Concerns in BJP about shape of Lokpal Bill

There is fear that the kind of Lokpal the Bill presents will be a travesty of fair and just procedure

April 19, 2011 12:12 am | Updated November 17, 2021 02:55 am IST - NEW DELHI:

As the political drama surrounding the fast by social activist Anna Hazare made way for the 10-member drafting committee for a Lokpal Bill, the Bharatiya Janata Party's stance has changed slowly but surely from open support to the Hazare-led group to scepticism.

Within a day of Mr. Hazare sitting on fast here, BJP president Nitin Gakari said the social activist's views on the Lokpal Bill were “reasonably correct” and his party's “sympathy” was with him. It was time the country got a Lokpal.

A few days later, after Mr. Hazare and his supporters virtually gave the government an ultimatum that the proposed legislation must be passed before August 15, senior leader L.K. Advani was quick to promise the BJP's support in the passage of the Bill in “this monsoon session” even if it meant hurrying it through the standing committee, to which new Bills are normally referred for a scrutiny.

But already there are voices in the party that have questioned the presence of the father-son team of Shanti Bhushan and Prashant Bhushan among the five nominees from civil society on the drafting committee. Questions about this were also raised publicly by yoga ‘guru' Ramdev, seen as being close to the party. While party leaders have said they would like the Bill to “cover” all Ministers as well as the Prime Minister, they have indicated that the judiciary too could be brought within its ambit, provided its independence was not compromised in any way.

Some senior party leaders have been telling reporters that just because the drafting committee had NGOs on it, it did not mean that the BJP would not like to have its say when the final draft was put before it. “We will give our reaction at that time. Why should we talk about the provisions of the Jan Lokpal Bill now?”

But, nevertheless, they also fear that the kind of Lokpal, the Jan Lokpal Bill has presented, with the power to receive the complaint, order and supervise the investigation, prosecute and punish, would be a travesty of what is considered a fair and just procedure. The Lokpal cannot be the investigator, prosecutor and hangman rolled into one, they point out.

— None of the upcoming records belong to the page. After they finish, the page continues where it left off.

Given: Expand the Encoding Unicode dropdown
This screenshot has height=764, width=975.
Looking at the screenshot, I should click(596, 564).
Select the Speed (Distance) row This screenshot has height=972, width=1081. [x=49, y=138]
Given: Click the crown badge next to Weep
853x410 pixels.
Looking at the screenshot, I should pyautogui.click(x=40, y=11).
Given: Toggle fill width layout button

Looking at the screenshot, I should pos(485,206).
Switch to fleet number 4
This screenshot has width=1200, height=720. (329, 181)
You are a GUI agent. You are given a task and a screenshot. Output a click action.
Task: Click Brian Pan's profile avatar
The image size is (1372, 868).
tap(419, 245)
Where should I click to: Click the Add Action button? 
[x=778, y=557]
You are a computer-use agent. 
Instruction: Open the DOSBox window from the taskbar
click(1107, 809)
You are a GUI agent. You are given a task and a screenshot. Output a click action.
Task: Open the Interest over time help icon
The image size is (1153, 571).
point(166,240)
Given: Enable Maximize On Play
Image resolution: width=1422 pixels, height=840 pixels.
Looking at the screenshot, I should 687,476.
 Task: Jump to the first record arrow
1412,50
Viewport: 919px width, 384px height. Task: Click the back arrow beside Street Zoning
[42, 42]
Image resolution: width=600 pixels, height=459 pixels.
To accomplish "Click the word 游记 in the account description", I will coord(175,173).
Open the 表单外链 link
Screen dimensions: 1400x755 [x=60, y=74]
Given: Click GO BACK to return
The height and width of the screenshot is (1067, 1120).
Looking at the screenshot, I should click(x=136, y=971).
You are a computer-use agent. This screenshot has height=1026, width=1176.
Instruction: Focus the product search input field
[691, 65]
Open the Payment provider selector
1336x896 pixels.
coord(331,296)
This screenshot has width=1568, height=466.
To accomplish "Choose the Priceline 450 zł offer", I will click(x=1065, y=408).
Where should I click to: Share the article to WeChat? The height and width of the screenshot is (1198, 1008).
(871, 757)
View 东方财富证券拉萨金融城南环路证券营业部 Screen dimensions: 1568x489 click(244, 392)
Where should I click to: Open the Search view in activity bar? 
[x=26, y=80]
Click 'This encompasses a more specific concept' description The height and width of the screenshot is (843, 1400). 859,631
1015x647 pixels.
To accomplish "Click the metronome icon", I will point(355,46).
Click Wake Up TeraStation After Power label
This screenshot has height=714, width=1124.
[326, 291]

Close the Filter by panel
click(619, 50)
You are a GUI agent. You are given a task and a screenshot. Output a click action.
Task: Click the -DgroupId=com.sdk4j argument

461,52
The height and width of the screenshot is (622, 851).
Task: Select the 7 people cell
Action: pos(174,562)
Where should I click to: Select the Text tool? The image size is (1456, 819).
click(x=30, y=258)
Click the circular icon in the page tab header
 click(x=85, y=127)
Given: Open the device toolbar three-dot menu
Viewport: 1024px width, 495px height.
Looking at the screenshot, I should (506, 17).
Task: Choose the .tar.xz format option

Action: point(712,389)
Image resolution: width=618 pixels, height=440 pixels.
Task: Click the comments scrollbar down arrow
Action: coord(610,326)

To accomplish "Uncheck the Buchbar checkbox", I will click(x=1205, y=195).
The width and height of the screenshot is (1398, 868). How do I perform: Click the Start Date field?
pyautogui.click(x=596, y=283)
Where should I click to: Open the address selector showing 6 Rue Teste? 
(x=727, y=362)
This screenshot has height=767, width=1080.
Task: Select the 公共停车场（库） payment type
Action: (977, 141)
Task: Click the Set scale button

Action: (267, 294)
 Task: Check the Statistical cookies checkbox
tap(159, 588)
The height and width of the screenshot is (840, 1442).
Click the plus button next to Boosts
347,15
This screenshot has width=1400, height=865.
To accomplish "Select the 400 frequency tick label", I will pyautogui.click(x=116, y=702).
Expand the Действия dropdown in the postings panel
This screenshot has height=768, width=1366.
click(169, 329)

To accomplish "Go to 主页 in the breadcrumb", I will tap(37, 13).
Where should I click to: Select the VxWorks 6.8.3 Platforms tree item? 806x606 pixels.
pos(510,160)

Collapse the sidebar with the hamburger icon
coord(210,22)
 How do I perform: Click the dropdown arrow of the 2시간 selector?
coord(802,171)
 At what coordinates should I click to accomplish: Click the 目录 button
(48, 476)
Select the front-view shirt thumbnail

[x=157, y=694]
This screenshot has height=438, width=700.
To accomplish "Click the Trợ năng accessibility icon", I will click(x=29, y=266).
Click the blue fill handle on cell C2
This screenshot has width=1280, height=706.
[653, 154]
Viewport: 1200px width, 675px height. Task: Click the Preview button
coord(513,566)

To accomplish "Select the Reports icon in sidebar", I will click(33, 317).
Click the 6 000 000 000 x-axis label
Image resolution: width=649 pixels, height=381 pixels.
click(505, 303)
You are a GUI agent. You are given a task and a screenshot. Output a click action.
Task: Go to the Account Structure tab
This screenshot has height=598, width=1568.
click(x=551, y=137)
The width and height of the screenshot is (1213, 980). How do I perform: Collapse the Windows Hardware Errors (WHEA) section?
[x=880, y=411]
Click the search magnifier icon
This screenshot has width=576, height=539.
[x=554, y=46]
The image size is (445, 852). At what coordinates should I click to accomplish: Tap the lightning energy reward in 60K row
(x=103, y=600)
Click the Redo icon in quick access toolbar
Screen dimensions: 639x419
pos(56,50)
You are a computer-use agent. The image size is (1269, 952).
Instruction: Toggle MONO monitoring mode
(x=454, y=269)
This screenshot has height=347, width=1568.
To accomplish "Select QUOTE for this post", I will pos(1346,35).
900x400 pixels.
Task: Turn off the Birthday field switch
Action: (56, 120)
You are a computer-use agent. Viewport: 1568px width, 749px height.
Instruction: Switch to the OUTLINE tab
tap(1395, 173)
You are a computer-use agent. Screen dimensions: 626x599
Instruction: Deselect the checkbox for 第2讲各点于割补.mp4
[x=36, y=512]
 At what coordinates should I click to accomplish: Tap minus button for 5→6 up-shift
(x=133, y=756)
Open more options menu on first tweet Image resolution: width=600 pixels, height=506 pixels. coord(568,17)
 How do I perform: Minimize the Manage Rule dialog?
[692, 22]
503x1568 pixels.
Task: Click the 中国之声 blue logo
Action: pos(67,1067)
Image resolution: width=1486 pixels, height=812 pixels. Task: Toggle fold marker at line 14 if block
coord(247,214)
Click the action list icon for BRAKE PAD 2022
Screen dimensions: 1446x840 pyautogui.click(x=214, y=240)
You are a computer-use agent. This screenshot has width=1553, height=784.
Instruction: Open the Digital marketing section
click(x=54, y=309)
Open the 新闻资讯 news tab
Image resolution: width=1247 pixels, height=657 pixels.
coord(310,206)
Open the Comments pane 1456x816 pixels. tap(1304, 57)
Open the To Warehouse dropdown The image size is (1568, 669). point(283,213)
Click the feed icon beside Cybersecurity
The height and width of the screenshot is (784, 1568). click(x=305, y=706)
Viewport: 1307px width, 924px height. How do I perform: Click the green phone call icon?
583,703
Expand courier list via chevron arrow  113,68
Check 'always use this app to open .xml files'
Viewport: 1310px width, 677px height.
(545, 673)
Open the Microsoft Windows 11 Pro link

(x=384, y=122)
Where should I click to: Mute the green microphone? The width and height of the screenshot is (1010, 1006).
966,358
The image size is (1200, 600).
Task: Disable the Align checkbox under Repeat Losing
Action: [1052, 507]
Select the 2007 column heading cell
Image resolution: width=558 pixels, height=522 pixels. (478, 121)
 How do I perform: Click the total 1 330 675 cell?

What is not being stated loudly, but is admitted privately by some party leaders, is that while the BJP took up the corruption issue — an entire winter session was lost on its demand for a joint parliamentary committee to look at the 2G spectrum affair — it was a handful of NGOs that seem to have run away with the credit for getting things moving. They agree that if indeed an effective Lokpal Bill were to be passed, most of the credit would go to Mr. Hazare and his supporters, some to the government, and very little to the Opposition. The view is that the party's plank has been virtually pulled away from under its feet.

Several BJP leaders, especially those from Maharashtra, did not care to hide their scepticism of the Hazare brand of politics. “It is best to keep a good distance away from him,” said one party man, while pointing out that the Justice P.B. Sawant Commission set up in 2003 had found him guilty of “corrupt practice and maladministration” in its report of 22 February 2005.

On the drafting panel chairman Shanti Bhushan, a senior party leader recalled his legal contribution in getting Indira Gandhi unseated from Parliament in the days preceding the Emergency and his membership of the BJP from 1980 to 1984. As for the controversy over a taped conversation (denounced by his son Prashant Bhushan as fake) and his land deal in Allahabad, he said: “If you [Shanti Bhushan] are a crusader against corruption, you will be scrutinised by the highest standards.”